What you need to do >> Transcribe the Ceph thread below between "(dropped ceph-fs since" and "unlisted mailing list)", inclusive, with no changes.

Extract >>
--- begin ---

Re: Ceph RBD/FS top

Jason Dillaman <jdillama@xxxxxxxxxx> · Fri, 12 Apr 2019 07:33:02 -0400

(dropped ceph-fs since I just got a "needs approval" bounce from it last time)

On Fri, Apr 12, 2019 at 4:27 AM Venky Shankar <vshankar@xxxxxxxxxx> wrote:
>
> On Thu, Apr 11, 2019 at 6:58 PM Jason Dillaman <jdillama@xxxxxxxxxx> wrote:
> >
> > (CCing ceph-devel since I think it's odd to segregate topics to an
> > unlisted mailing list)
> >
> > On Thu, Apr 11, 2019 at 9:12 AM Venky Shankar <vshankar@xxxxxxxxxx> wrote:
> > >
> > > Hey Jason,
> > >
> > > We are working towards bringing in `top` like functionality to CephFS
> > > for displaying various client (and MDS) metrics. Since RBD has
> > > something similar in the form of `perf image io*` via rbd cli, we
> > > would like to understand some finer details regarding its
> > > implementation and detail how CephFS is going forward for `fs top`
> > > functionality.
> > >
> > > IIUC, the `rbd_support` manager module requests object perf counters
> > > from the OSD, thereby extracting image names from the returned list of
> >
> > Technically it extracts the image ids since that's the only thing
> > encoded in the object name. The "rbd_support" manager module will
> > lazily translate the image ids back to a real image name as needed.

--- end ---

Material >>
--- begin ---

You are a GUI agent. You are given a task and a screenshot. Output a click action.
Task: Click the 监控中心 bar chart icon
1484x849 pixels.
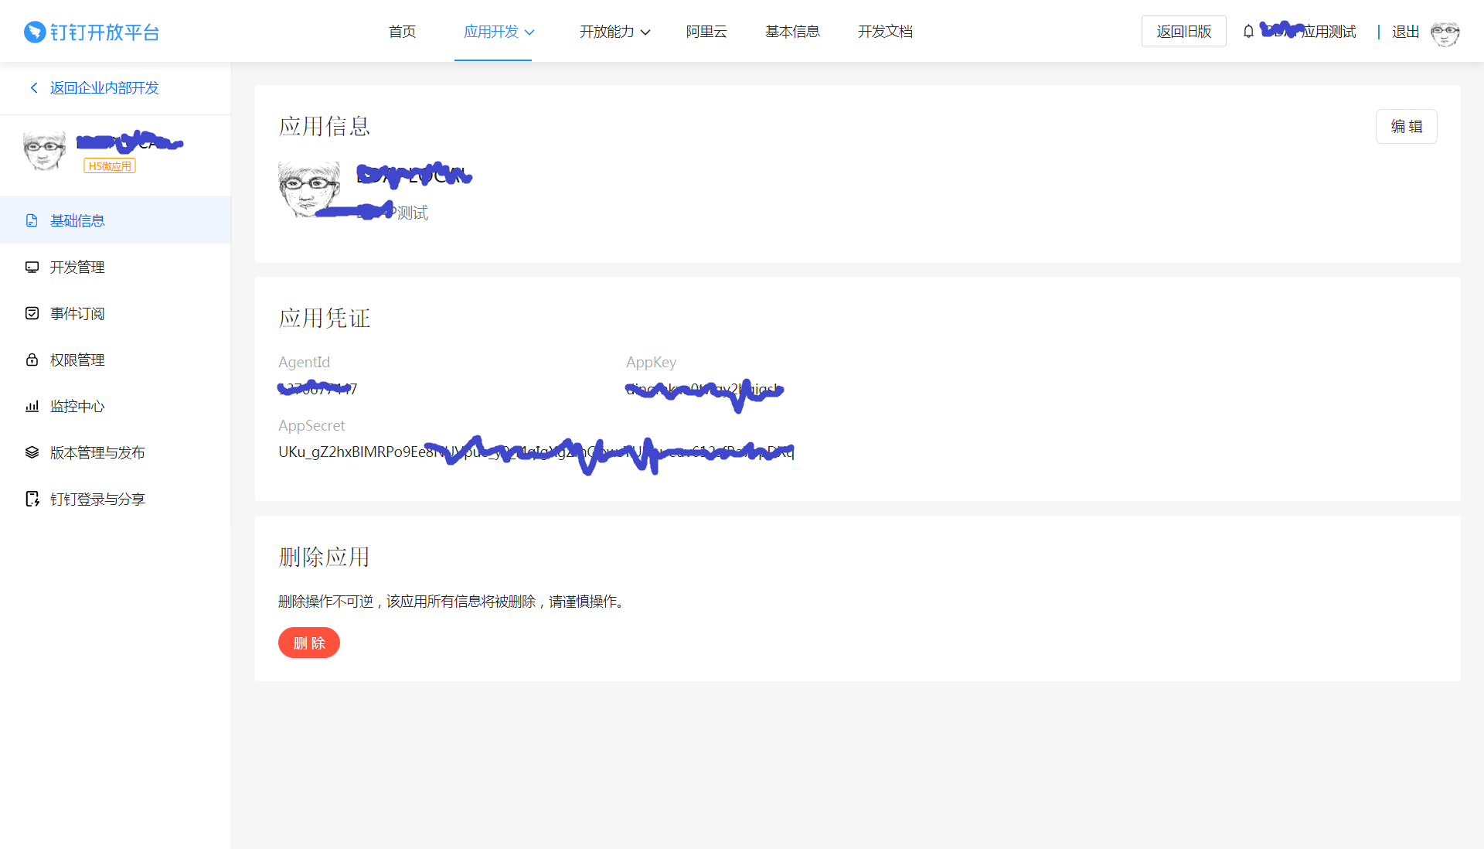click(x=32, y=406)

--- end ---

Solution to the problem >>
(dropped ceph-fs since I just got a "needs approval" bounce from it last time)

On Fri, Apr 12, 2019 at 4:27 AM Venky Shankar <vshankar@xxxxxxxxxx> wrote:
>
> On Thu, Apr 11, 2019 at 6:58 PM Jason Dillaman <jdillama@xxxxxxxxxx> wrote:
> >
> > (CCing ceph-devel since I think it's odd to segregate topics to an
> > unlisted mailing list)